Write every entry out again exactly, please, and skip the pictures.

[Data records]
»»

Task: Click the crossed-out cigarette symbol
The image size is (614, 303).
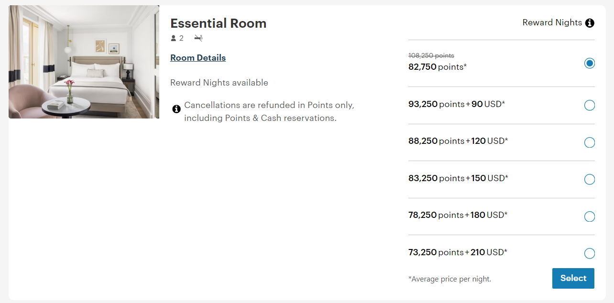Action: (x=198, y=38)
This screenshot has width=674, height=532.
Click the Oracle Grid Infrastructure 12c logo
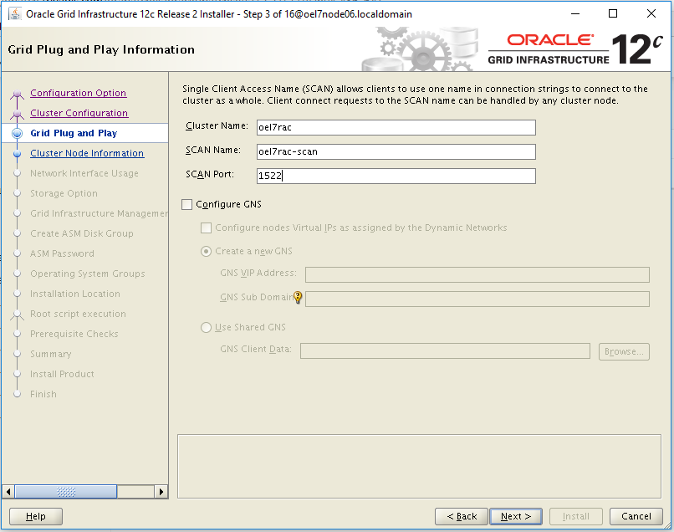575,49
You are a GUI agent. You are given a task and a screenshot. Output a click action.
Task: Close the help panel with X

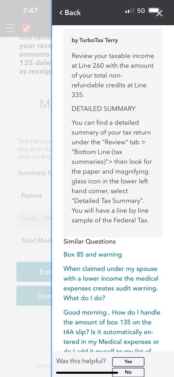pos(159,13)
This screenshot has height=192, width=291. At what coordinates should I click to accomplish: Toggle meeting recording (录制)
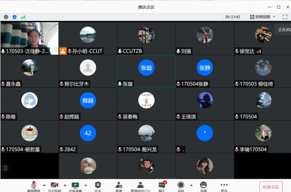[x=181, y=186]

««

Response to the exercise:
Task: Click the crossed-out cigarette symbol
The image size is (614, 303).
Action: (x=198, y=38)
This screenshot has width=674, height=532.
Click the Oracle Grid Infrastructure 12c logo
575,49
You are a GUI agent. You are given a task and a screenshot. Output a click action.
Task: Close the help panel with X

pos(159,13)
This screenshot has height=192, width=291. At what coordinates should I click to accomplish: Toggle meeting recording (录制)
[x=181, y=186]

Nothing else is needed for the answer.